This method can help answer key questions in the chloroplast field, for instance, the composition of the chloroplast protein import machinery. It is essential for greening and photosynthesis and hence for food production on the planet. The molecular machine consists of two separate complexes in the outer and inner member of the chloroplast called TOC and TIC, but the composition is not fully known.
The main advantage of this technique is that the purification of Arabidopsis TOC/TIC complex can be accomplished in a single step purification method, TAP-TOC purification. It is a specific and efficient method. Generally, researchers new to this method may struggle because they're not familiar with the isolation of chloroplast membrane fractions, detergent, solubilization, or affinity purification.
After preparing the Arabidopsis plants, grind 10 grams of three week old seedlings in liquid nitrogen, using a cold mortar and pestle with sand. Add 20 milliliters of cold grinding buffer to the ground tissues. Mix well and let the mixture thaw on ice.
Next, soak two layers of quick filtration material with grinding buffer. Filter the homogenate through the two layers of filtration material into a 50 milliliter conical centrifuge tube. Centrifuge the filtrate at 1, 500 times g in four degrees Celsius for 10 minutes and transfer the supernatant to a fresh, pre-chilled 50 milliliter conical centrifuge tube.
Repeat the centrifugation once more at the same conditions. Transfer the supernatant to a cold 38.50 milliliter ultracentrifuge tube and top it up to 35 milliliters with cold grinding buffer. Use an ultracentrifuge to centrifuge the sample at 100, 000 times g and four degrees Celsius for one hour.
Using a glass Teflon homogenizer, resuspend the green pellet in grinding buffer. Centrifuge at 100, 000 times g and four degrees Celsius for one hour and discard the supernatant. Use the glass Teflon homogenizer to resuspend the green pellet in 18.75 milliliters of one x grinding buffer.
Then add another 9.375 milliliters of one x grinding buffer. Add 9.375 milliliters of four x solubilization solution to bring the final volume to 37.5 milliliters and incubate on a rotating shaker at four degrees Celsius for 30 minutes. After this, use an ultracentrifuge to centrifuge the sample at 100, 000 times g and four degrees Celsius for one hour.
Transfer the supernatant containing the solubilized membranes to a fresh 50 milliliter conical centrifuge tube. After preparing the IGG agarose resin, transfer the previously washed IGG agarose resin to the 50 milliliter conical tube containing the 37.5 milliliters of solubilized membranes. Incubate over night on a rotating shaker at four degrees Celsius.

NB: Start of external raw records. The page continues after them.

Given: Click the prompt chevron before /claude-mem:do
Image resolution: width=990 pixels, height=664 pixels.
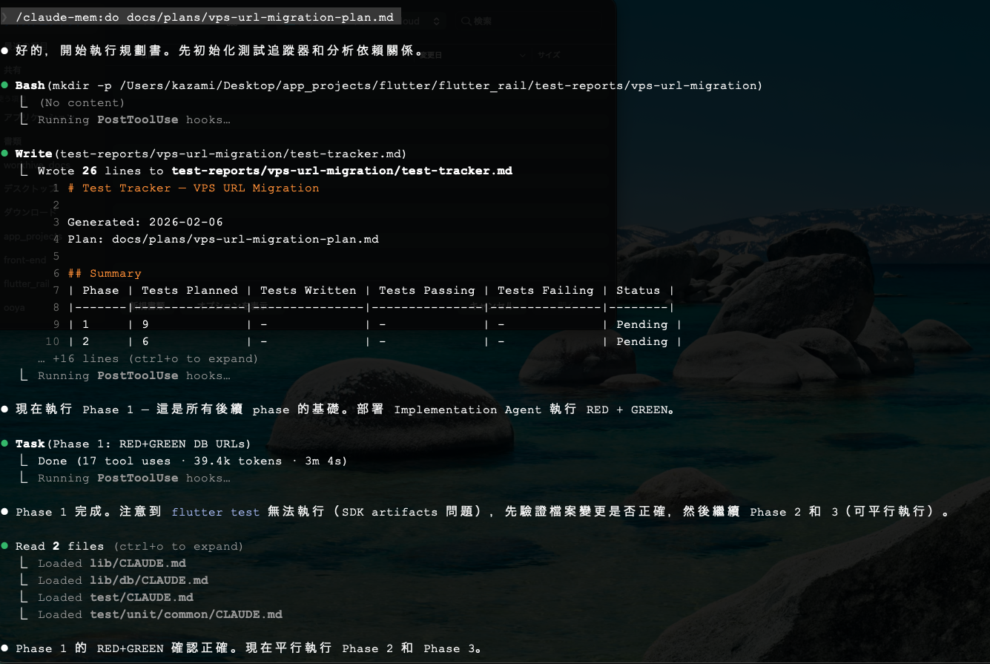Looking at the screenshot, I should (4, 16).
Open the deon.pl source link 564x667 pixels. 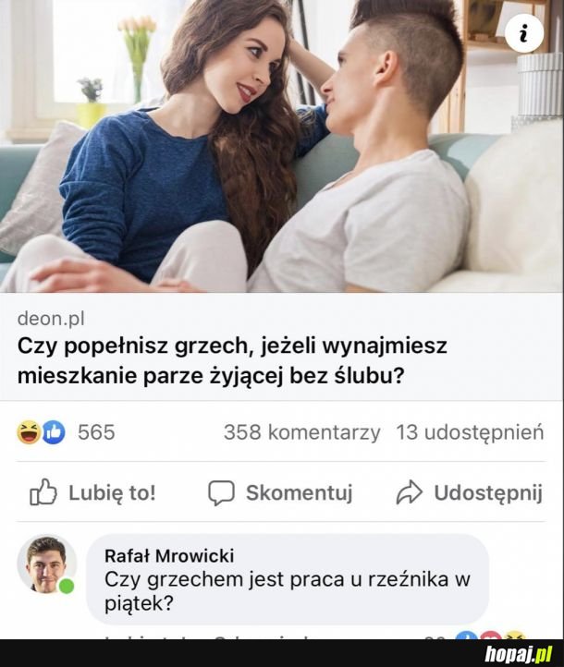(x=51, y=318)
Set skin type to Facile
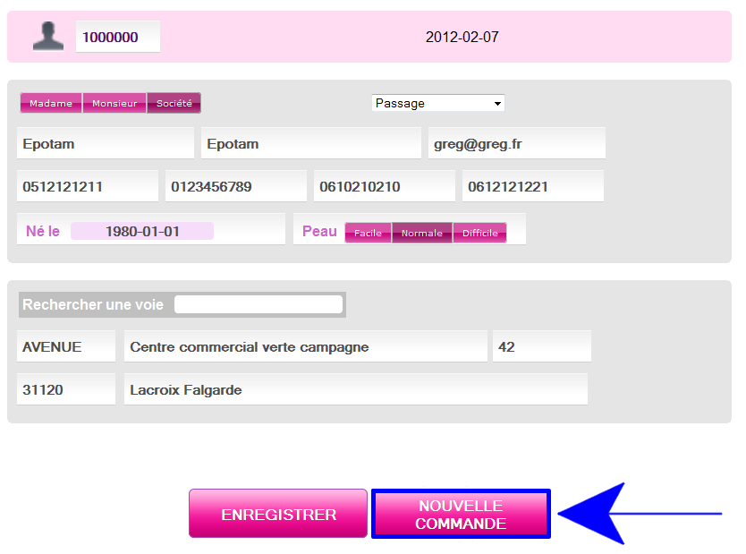746x554 pixels. coord(368,233)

The next day, sediment the IGG agarose resin at 100 times g and four degrees Celsius for five minutes. Use a pipette to remove the supernatant. Was the IGG agarose resin in 37.5 milliliters of buffer A and incubate on a rotating shaker at room temperature for 10 minutes.
Continue sedimenting and washing the resin as outlined in the text protocol. After this, transfer the IGG agarose resin to a 500 microliter spin column with a 35 micron filter. Wash the beads twice with 300 microliters of TEV elution buffer for equilibration.
Next, add 300 microliters of TEV elution buffer contain 10 microliters of TEV protease. Incubate the spin column with beads in a Thermomixer at 16 degrees Celsius and 350 rpm for two hours. Then, open the spin column and place it in a new, clean, 1.5 milliliter tube.
Spin this tube at 100 times g and four degrees Celsius for five minutes to collect the eluate. In this study a TAP tagged chloroplast envelope protein complex from transgenic A.thaliana plants is purified. Immunoblot analysis confirms that isolate TAP-TOC159 interacts with TOC75 and TOC33 of the TOC complex.
The chloroplast outer membrane kinase, KOC1, which is known to phosphorylate TOC159 is also co-isolated. The presence of TIC110 reveals that the isolated TAP-TOC159 complex also contains the components of the TIC complex. The FBN1A antibody did not recognize the TAP-TOC159 complex, indicating the absence of contaminations.
In the negative control, the immunoprecipitated NTAP protein did not co-isolate with any of the TOC, TIC proteins and confirms the specificity of the TAP-TOC159 purification. Though this method can provide insight into chloroplast protein import, it can potentially be applied to any other complex in the Arabidopsis thaliana bottle system. Following this procedure, other methods can be applied such as western blotting or mass spectrometry to either demonstrate the presence of known components or to identify new components of the TOC and TIC complexes.
This technique paved the way for research in the chloroplast protein import field to explore the function of new components of the TOC and TIC complexes.